Social Justice Secretary Shirley-Anne Somerville said: “I am pleased that the City of Edinburgh Council has delivered 75 high-quality, energy-efficient homes for social and Mid-Market Rent in Granton.
“These homes were backed by over £6.6 million of Scottish Government funding and they will help to meet the needs of the local community for generations to come, whilst supporting Scotland’s net-zero ambitions.
“We remain focused on delivering 110,000 affordable homes across Scotland by 2032 with at least 70% for social rent and 10% in our rural and island communities.”
CCG (Scotland) Managing Director, David Wylie, said: “Scotland is in a housing emergency and our planet is in the midst of a climate emergency.
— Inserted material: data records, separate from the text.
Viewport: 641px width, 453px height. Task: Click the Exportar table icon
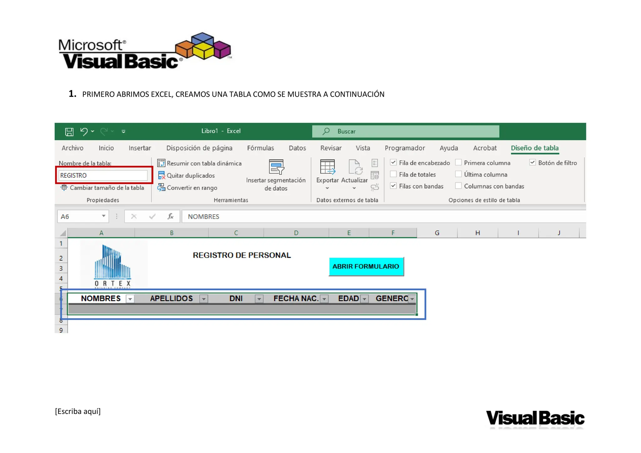point(327,167)
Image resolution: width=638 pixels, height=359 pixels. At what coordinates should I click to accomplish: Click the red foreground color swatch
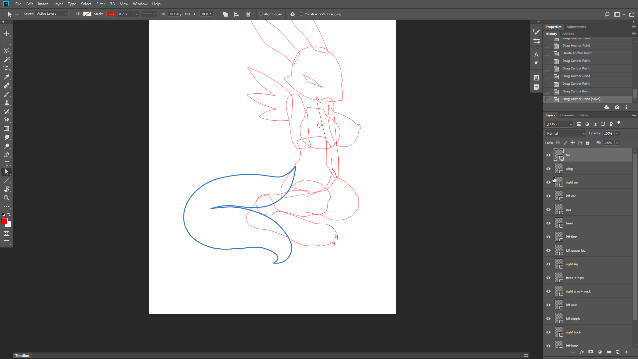click(x=5, y=221)
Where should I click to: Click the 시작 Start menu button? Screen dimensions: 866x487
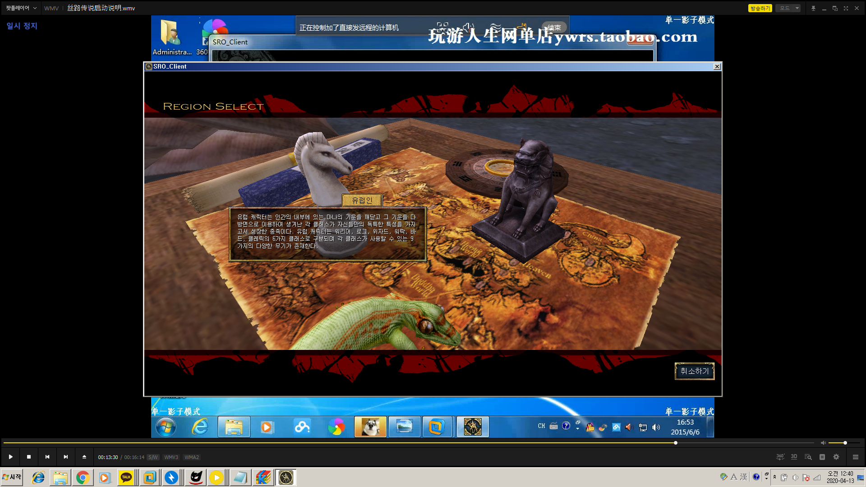(x=12, y=477)
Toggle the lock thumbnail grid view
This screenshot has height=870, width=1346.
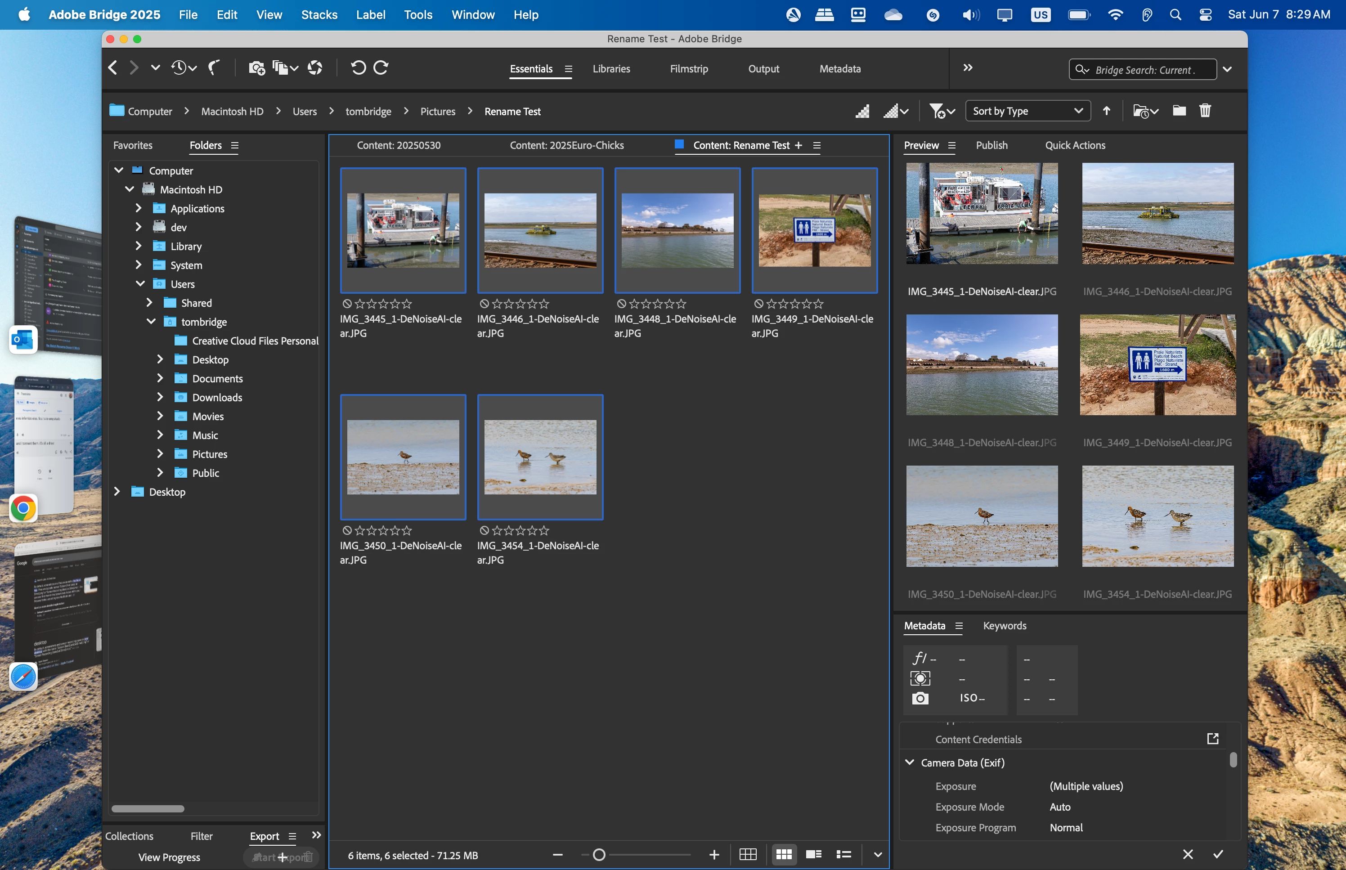(x=748, y=855)
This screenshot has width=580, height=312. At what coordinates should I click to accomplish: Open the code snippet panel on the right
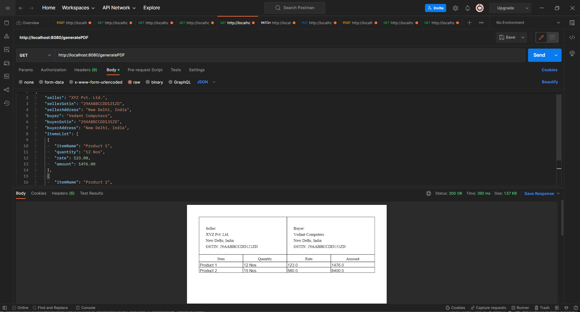572,37
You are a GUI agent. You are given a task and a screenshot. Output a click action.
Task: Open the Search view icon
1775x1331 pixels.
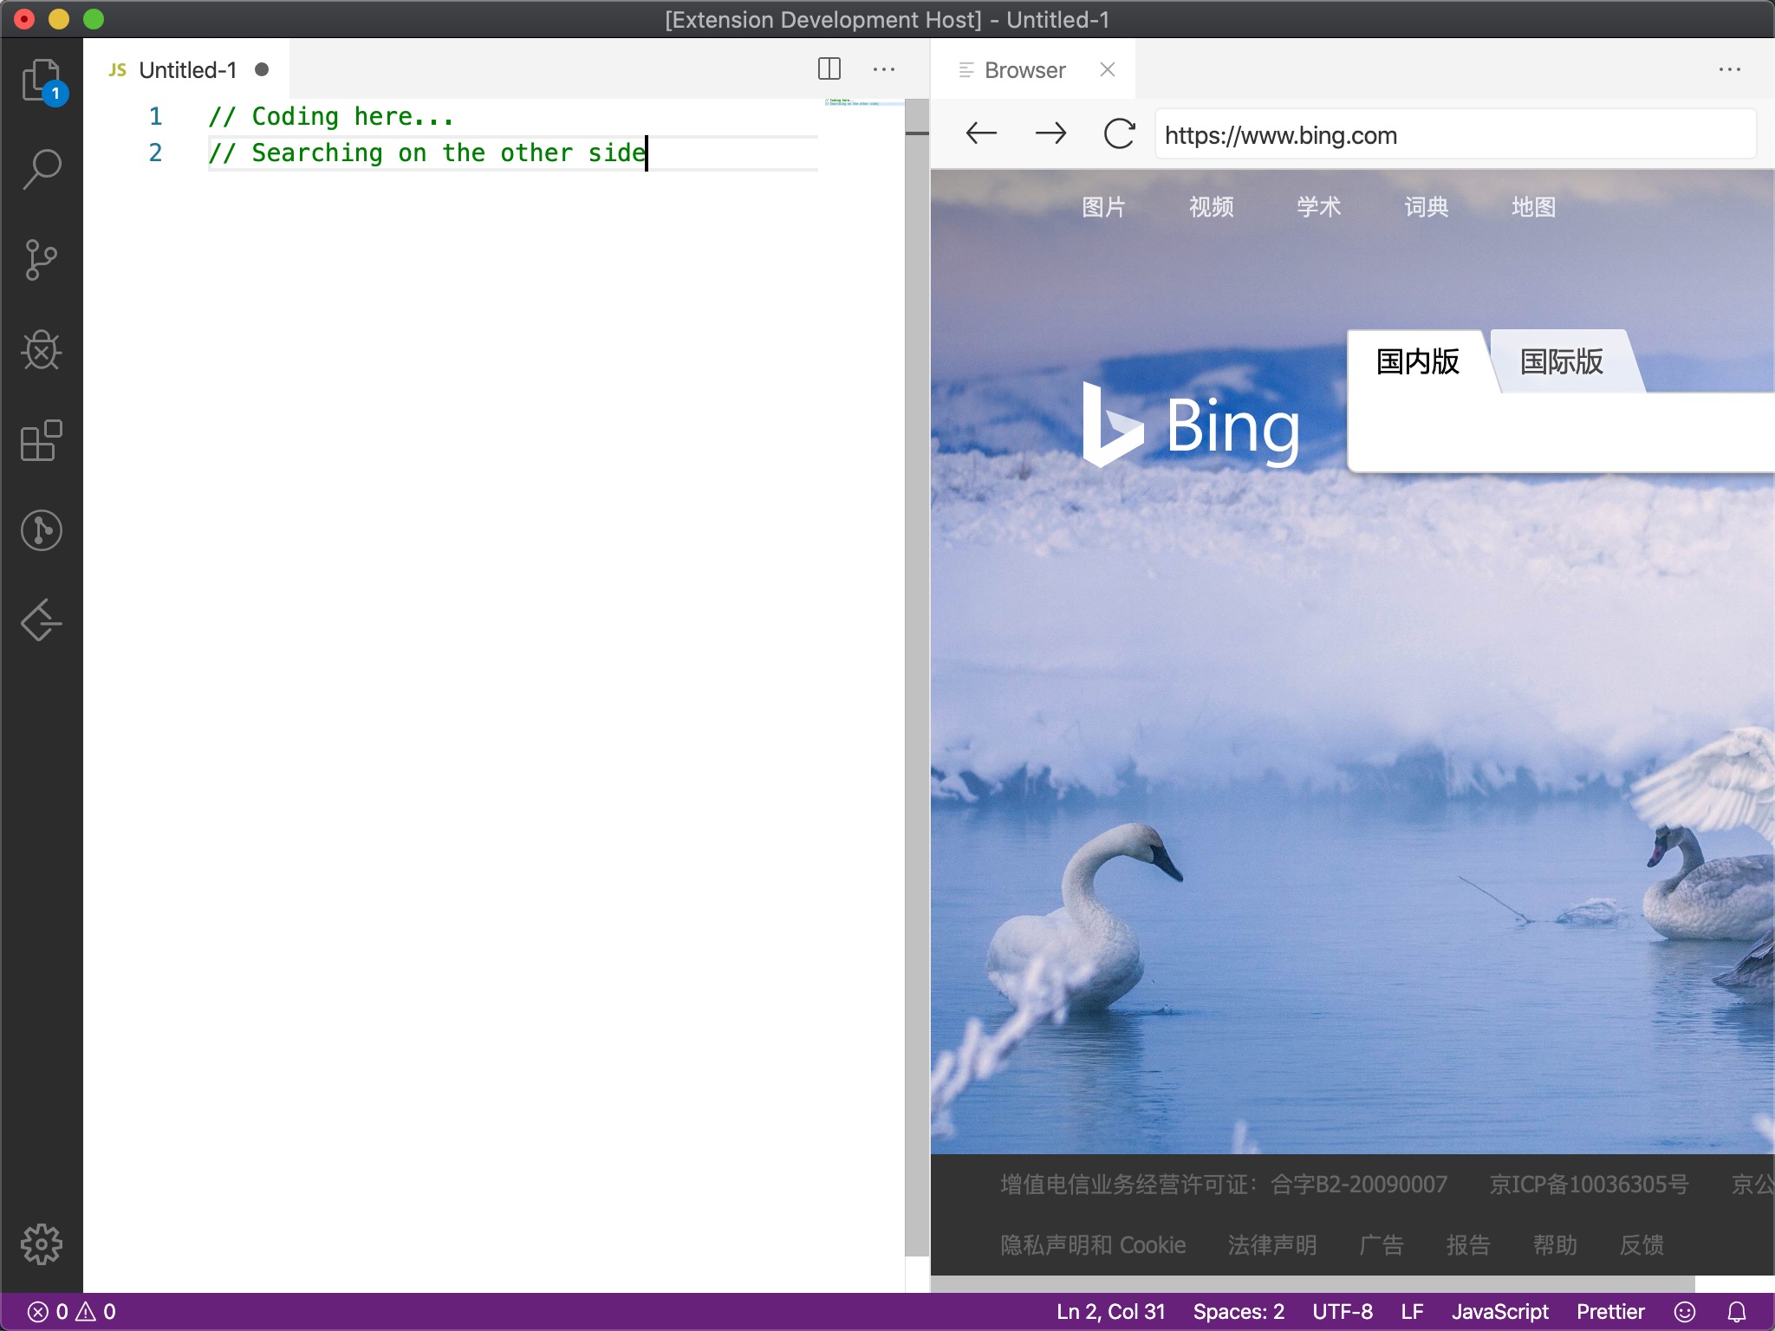[41, 170]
Both issues are some of the most challenging that will face this generation and it is fundamental that we tackle both in equal measure by delivering more, sustainable homes like we have here at Granton Station View.
“Through our own, pioneering construction methods and a new delivery model that focuses on streamlined procurement and collaborative working, we have unlocked brownfield land and evidenced that a just net zero transition is achievable, the needs of our communities can be met, and our carbon impact can be significantly lowered.
“We thank the partners of the Edinburgh Home Demonstrator programme for their support during construction, and we look forward to continuing our work with the Council at Western Villages where a further 444 net zero ready homes, including 56 for sale from CCG Homes, will be completed in 2025.”
As part of this programme, in Edinburgh, there are also 140 affordable homes being built in Greendykes which will be ready in 2027 and another 40 affordable homes currently being designed for Burdiehouse Crescent. These homes will have similar energy saving features.